Digital Passwords – Social Media Nightmare
If you are in the world of digital marketing, you are probably signed up to a rather large number of social media networks and services. Then, keeping your various online passwords known, sorted and up-to-date is a veritable nightmare. If you listen to the advice of the powers that be, every password must be different, with upper case, lower case, numbers and symbols, and they should be at least 8 if not 14 characters long. Ugh!
Keeping track of them is one thing, but then updating — for example, one that is hooked up into many 3rd party applications — is another. Think Facebook. We are encouraged to change our passwords regularly. This is no less true for our favorite BIG BLUE social media network, Facebook, especially if you want to avoid being one of the 600,000 FB accounts hacked every single day.
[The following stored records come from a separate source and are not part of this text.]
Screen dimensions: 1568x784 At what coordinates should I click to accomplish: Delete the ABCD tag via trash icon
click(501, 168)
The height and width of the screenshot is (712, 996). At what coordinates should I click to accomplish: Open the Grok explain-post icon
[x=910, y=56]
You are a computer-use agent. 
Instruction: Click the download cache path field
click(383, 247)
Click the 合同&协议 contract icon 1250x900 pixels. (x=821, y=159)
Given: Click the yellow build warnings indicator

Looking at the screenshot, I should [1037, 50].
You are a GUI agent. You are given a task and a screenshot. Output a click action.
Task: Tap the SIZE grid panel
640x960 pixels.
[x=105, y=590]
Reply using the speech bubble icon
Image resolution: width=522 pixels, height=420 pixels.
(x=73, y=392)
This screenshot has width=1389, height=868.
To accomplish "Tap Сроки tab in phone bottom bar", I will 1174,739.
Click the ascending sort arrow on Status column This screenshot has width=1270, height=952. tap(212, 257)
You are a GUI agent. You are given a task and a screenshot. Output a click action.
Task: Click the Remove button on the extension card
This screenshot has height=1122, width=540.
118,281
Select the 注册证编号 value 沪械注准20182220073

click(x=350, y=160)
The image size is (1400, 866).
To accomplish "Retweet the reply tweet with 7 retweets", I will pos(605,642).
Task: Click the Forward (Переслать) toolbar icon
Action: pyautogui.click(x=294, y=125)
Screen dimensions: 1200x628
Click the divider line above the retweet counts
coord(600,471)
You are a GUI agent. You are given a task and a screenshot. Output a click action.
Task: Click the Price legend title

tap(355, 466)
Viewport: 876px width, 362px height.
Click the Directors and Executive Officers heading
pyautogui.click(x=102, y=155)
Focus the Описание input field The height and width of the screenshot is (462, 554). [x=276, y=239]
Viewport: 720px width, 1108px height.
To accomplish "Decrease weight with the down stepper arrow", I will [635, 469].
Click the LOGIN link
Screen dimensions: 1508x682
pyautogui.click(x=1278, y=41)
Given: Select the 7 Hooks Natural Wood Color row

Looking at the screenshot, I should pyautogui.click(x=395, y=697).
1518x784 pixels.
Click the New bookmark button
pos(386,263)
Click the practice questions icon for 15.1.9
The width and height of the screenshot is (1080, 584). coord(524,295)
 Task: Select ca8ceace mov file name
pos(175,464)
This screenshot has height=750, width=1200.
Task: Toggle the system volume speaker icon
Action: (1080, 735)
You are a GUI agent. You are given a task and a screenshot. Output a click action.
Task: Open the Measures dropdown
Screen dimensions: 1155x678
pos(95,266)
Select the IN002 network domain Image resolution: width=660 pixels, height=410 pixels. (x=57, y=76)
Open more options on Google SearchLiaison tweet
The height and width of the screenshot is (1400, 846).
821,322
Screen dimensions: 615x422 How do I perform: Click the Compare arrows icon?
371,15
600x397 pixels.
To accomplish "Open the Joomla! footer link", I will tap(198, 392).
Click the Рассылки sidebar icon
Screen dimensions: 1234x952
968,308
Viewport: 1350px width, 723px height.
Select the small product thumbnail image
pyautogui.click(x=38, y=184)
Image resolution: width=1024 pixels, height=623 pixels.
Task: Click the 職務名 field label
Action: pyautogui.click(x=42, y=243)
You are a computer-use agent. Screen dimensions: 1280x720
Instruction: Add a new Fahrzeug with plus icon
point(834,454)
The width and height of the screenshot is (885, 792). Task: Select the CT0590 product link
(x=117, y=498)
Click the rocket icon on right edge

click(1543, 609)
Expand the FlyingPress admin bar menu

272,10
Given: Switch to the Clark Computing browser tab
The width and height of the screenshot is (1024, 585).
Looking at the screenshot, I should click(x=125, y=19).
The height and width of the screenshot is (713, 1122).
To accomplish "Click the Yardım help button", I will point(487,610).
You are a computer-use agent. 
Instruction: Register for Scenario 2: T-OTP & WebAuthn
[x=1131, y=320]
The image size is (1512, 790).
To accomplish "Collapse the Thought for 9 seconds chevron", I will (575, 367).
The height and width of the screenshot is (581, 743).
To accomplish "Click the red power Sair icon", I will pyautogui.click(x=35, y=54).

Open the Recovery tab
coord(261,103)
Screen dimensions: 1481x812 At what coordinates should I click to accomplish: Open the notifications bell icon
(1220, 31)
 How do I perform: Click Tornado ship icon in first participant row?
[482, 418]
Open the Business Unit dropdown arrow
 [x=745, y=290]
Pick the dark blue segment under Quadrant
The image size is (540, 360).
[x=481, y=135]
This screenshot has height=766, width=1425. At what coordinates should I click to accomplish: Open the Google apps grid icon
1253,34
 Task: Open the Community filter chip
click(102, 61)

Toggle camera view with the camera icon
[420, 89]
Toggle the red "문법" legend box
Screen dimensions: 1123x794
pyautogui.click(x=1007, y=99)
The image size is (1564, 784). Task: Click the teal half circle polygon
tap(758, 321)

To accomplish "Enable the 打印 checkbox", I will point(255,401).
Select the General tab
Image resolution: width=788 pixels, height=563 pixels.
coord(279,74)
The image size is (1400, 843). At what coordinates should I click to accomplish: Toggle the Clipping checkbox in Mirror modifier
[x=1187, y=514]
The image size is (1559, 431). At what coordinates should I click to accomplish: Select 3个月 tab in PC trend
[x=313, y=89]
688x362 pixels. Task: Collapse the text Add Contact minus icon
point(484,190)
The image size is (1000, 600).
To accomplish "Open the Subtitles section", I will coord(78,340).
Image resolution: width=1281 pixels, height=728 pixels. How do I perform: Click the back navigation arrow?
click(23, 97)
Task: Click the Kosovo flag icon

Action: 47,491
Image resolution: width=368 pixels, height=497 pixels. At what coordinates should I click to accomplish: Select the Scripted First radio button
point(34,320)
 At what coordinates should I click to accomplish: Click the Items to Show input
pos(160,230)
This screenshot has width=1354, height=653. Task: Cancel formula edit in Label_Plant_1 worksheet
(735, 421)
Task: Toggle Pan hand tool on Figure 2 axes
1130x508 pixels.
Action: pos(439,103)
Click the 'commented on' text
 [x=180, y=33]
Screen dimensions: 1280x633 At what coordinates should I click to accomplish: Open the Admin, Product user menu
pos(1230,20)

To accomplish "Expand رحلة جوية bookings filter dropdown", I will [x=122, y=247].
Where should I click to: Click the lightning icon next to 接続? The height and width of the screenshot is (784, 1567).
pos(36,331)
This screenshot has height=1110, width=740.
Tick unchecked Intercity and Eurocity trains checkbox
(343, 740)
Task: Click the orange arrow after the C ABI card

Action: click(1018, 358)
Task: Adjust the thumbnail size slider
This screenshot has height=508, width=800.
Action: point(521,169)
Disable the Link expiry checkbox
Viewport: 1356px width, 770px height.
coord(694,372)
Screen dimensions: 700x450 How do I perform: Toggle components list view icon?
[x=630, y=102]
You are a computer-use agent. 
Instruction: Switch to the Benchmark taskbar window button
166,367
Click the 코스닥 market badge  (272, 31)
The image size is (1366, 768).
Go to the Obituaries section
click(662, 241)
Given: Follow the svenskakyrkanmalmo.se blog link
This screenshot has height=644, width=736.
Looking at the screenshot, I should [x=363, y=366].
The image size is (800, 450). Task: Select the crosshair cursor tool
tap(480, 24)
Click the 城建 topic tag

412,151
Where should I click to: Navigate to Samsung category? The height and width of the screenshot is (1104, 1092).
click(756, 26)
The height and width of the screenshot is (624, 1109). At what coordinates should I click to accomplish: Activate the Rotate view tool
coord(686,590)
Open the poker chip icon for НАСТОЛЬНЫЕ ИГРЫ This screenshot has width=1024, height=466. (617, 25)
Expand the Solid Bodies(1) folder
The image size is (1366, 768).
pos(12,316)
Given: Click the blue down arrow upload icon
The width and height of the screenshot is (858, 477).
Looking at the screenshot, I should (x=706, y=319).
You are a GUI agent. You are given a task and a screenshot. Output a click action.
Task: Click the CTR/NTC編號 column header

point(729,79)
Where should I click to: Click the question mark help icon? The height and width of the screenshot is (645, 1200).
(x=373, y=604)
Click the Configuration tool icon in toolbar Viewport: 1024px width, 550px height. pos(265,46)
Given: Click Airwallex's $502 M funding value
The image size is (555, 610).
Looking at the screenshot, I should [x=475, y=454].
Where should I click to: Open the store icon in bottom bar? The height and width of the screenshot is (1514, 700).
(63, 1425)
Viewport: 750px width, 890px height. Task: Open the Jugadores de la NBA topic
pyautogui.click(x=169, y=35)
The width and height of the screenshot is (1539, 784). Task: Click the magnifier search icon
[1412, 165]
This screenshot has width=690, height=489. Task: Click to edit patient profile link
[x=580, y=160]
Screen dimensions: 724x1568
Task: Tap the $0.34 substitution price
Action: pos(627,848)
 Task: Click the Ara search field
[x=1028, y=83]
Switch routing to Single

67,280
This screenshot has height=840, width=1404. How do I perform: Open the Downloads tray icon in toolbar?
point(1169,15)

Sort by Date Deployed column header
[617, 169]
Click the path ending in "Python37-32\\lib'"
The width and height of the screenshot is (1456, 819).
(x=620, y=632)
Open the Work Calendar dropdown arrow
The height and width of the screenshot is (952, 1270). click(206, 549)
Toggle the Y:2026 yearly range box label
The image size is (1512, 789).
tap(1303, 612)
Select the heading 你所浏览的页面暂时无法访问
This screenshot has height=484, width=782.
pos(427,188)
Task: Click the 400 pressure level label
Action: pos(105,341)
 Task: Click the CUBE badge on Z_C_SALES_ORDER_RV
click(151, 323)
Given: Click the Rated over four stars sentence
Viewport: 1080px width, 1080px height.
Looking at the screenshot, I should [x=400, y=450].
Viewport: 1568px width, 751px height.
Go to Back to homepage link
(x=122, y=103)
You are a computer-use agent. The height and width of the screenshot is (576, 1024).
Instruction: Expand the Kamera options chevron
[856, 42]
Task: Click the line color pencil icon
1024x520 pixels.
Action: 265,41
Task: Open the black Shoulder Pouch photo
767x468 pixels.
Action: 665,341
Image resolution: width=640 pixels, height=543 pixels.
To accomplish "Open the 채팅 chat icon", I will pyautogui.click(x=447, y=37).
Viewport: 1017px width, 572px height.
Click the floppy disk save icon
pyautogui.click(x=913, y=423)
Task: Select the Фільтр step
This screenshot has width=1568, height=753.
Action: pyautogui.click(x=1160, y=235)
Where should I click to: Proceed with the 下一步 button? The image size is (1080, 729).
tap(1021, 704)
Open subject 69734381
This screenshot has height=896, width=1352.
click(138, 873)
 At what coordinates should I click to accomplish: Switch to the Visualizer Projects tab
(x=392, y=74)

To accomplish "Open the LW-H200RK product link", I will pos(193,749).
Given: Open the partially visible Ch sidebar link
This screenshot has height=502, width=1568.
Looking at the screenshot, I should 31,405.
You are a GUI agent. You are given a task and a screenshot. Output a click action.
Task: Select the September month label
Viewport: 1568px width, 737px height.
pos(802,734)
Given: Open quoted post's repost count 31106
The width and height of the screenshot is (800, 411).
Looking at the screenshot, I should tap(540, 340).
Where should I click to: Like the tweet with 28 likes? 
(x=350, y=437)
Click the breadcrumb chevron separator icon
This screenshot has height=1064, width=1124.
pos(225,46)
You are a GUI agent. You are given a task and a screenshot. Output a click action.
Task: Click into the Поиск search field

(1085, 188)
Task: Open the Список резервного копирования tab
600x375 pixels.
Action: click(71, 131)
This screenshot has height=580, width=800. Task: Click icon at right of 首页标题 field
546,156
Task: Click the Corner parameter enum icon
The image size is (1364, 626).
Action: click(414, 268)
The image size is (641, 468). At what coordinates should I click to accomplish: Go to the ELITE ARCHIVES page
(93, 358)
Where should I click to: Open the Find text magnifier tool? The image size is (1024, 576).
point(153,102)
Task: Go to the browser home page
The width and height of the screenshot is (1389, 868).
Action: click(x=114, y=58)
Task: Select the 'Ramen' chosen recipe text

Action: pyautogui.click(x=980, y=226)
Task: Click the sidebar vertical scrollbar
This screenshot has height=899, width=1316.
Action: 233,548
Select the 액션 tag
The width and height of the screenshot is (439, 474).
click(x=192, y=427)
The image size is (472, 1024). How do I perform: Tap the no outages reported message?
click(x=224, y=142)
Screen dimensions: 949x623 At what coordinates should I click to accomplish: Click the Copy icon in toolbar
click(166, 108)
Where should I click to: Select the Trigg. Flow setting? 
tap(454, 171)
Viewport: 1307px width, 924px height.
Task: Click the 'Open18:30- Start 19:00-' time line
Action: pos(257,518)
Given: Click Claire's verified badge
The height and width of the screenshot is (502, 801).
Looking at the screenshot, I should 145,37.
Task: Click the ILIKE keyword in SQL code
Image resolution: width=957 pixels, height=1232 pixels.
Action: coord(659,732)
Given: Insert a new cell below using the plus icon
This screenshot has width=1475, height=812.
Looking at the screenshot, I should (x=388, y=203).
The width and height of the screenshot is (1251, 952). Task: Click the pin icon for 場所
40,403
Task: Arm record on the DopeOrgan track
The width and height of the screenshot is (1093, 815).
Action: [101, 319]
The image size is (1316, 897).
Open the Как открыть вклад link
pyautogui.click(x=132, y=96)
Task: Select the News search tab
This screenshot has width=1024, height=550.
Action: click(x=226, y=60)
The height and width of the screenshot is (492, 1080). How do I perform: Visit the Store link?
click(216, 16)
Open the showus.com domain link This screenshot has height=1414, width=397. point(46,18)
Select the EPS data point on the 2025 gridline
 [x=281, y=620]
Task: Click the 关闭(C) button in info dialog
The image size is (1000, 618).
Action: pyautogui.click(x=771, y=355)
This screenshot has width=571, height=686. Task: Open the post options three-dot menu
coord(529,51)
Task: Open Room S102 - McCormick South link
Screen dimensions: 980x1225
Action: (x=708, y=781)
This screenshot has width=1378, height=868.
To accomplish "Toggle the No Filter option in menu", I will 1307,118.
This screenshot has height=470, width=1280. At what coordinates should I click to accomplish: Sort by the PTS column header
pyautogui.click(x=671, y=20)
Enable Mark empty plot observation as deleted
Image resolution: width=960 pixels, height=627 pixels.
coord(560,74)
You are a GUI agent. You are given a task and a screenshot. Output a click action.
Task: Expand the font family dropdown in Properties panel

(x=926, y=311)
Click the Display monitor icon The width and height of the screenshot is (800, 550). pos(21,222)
Then, all of a sudden, when you change the Facebook password, you start to get error messages on all your linked accounts. If I were Samantha (aka Elizabeth Montgomery) on Bewitched, I’d like to wiggle my nose and have all the accounts figure out that it is still me, with my legitimate Facebook account. Facebook Connect keeps it relatively transparent, but all the same, not all password changes are all the same.
Is your software version compatible?
A second common digital nightmare is the software version. If you have a document in excel, for example, that was created on one computer, with a particular version, there are far too many cases when you cannot open the same file on a different computer because of incompatible versions. Especially if you navigate between Mac and PC.
Of the two problems — password change or software version — which do you think is a worse plague on our existence? What are the best solutions?
The problem of changing passwords is really relevant. The very real need to seek ( create and remember) a password among dozens of other passwords, stresses the individual. However, it is necessary to counter the ugly brute forces out there.
Certainly, there are procedures to reduce this negative effect on users, such as password manager services, KeePass. However, in my opinion and in view of Moore's Law, the problem of password protection has no future. The capacity of human memory will not increase at the same progression as the IT microprocessor.
Regarding hesitating between Windows and Mac, you cannot give a unique solution. For example, the PC possesses the compatibility of versions. So Windows 7 can run on an obsolete PC, while Mac is deprived of this possibility. However, Mac has adopted the new technologies of protection against viruses and hackers.
Finally, the dilemma "password or passwind" is to be solved for each specific case and in the opportunity cost that the end user is willing to pay.